**Your goal:** Pictures aside, repeat the listing below exactly.

··· Supplied material

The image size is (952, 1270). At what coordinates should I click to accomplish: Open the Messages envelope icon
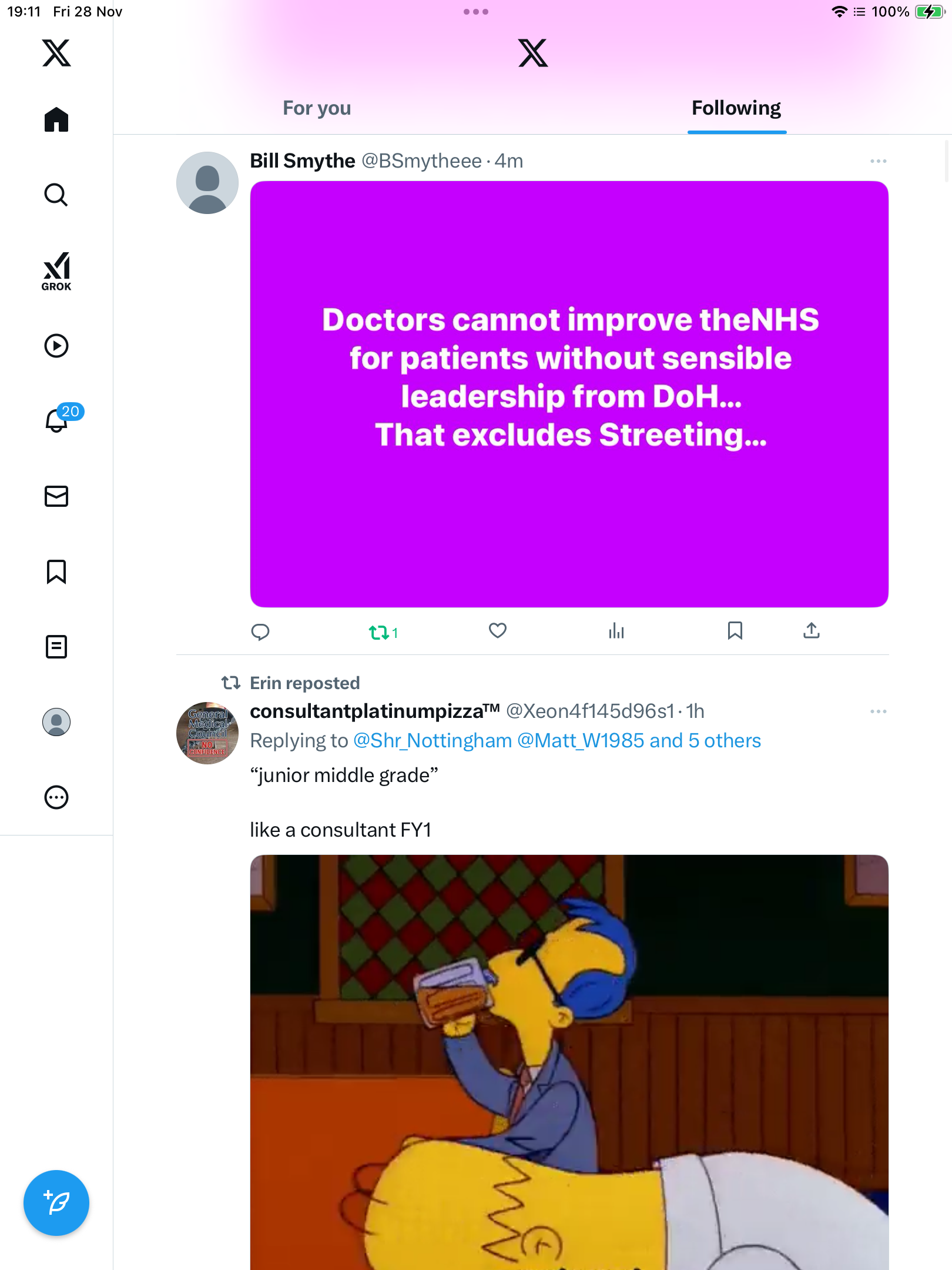point(56,496)
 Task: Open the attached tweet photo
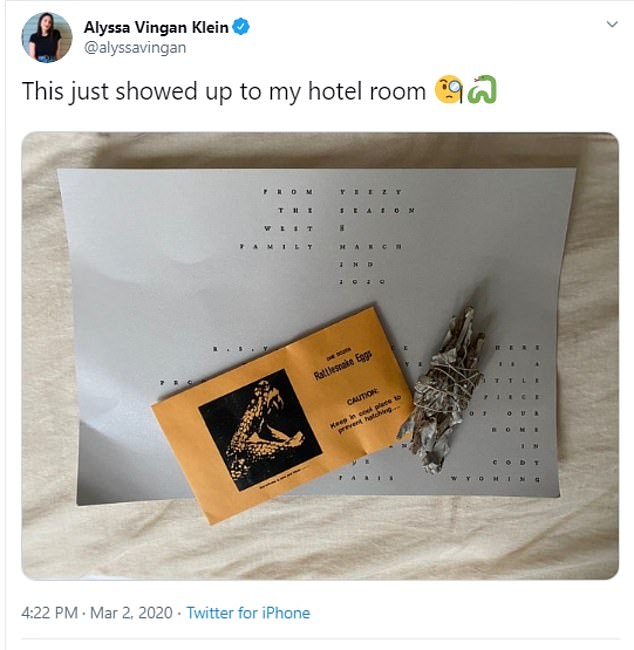(320, 356)
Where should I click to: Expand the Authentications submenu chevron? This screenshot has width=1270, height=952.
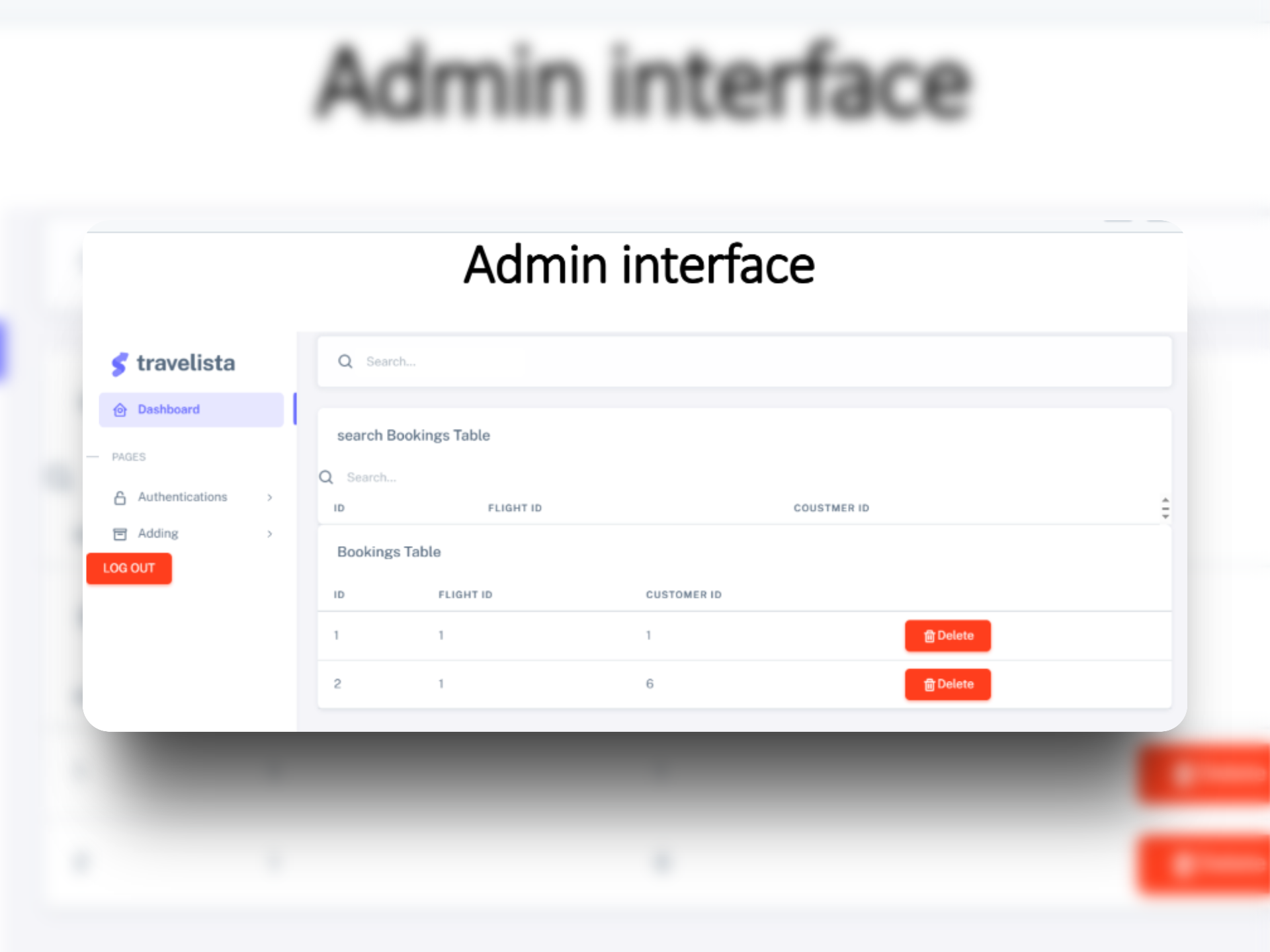[270, 497]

······

**Result:**
The image size is (952, 1270). At what coordinates should I click to accomplish: Open the Messages envelope icon
point(56,496)
 Task: Open the attached tweet photo
(320, 356)
Where should I click to: Expand the Authentications submenu chevron? This screenshot has width=1270, height=952.
[270, 497]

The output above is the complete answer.